The relationship between Paris’ poor and marginalized minorities and those charged with their protection has had a long and sad history with the anal rape of a young black man by police greeted by familiar scenes of balaclava-clad youths torching cars and trashing property in the suburbs of the French capital.
Its an unwelcome spotlight on police brutality for France, where officers are regularly accused of using excessive force in poorer neighbourhoods and targeting black and minority ethnic young men.
The 22-year-old victime known only by his first name, Théo, remains in hospital recovering from injuries to the rectum that required major emergency surgery.
He describes the alleged assault and brutal arrest, believing he was going to die. He said a police baton was forced into his anus and that he was then sprayed with teargas to the face and mouth while being beaten to the head in a sustained assault.
Apparently the pain from being tear-gassed and beaten was only “fleeting” because he was in such pain from the baton attack. “I was walking only because they were holding me up,” he said in a message that also calls for peace and non-violent protesting methods.
Doctors said he would be incapacitated for three months while the four officers, who deny the charges, have been suspended.
Fear and Loathing in the Ghettos of France
Welcome to Aulnay-sous-Bois, a north Paris suberb where unemployment and poverty rates run as high as the tower blocks that dominate the skyline and house some of France’s most deprived people.
Astonishingly, this is the very same suburbs where riots by disgruntled youths of immigrant origin began in 2005 and spread across the country, bringing France to lockdown and opening a window on to the poor prospects of French minorities.
It is 12 years since France’s riots of 2005 promised to be the wake-up call that would end the inequalities of the high-rises in suburban banlieues. The accidental death of 2 young kids hiding from police in an electricity substation in Clichy-sous-Bois caused weeks of rioting and car-burning that spread to France’s other ghettos, with the government forced to declare a state of national emergency.

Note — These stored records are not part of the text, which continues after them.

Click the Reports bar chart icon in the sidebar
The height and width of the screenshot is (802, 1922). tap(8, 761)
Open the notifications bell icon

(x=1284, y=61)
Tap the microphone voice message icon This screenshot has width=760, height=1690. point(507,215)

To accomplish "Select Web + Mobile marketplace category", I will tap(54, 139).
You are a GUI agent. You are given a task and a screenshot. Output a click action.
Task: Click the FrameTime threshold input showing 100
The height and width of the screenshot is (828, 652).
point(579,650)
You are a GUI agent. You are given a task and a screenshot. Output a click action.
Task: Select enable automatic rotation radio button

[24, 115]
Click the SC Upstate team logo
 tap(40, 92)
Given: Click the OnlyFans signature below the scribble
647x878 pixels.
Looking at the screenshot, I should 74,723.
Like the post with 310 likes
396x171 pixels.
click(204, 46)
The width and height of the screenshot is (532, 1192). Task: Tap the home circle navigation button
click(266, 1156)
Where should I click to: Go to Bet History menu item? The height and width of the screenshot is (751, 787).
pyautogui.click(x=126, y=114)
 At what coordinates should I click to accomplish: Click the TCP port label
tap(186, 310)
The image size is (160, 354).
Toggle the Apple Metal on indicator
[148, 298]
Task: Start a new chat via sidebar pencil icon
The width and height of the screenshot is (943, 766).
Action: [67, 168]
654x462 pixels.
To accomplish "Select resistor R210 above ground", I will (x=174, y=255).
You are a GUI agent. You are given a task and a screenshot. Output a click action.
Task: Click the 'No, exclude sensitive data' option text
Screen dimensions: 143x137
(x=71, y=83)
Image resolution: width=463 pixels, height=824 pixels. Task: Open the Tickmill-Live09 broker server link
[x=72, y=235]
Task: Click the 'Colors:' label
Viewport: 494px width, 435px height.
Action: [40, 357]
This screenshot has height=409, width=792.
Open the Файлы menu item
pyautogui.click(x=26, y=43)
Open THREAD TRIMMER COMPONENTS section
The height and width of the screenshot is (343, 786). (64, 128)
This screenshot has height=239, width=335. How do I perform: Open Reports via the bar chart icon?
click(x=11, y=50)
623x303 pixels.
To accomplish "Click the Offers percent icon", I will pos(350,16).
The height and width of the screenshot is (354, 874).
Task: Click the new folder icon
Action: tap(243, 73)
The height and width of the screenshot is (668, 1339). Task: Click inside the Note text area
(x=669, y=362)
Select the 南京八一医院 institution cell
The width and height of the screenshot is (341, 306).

The failure to adress the real concerns of angry French minorities has come to bite her again, unresolved problems with the relationship between youth and police and an ongoing lack of equal rights in school and employment,
Still reeling from terrorist massacres that have shaken French belief in the very core of multiculturalism, it seems that France just doesn’t have a project for a society where people can live together right now.
Impending French elections will provide a referendum on how how France treats its immigrants and both sides will use the unrest to further an argument.
It is up to the French people, however, to decide whether they can tolerate a continued malaise in the trust between minority French and those that are meant to protect them.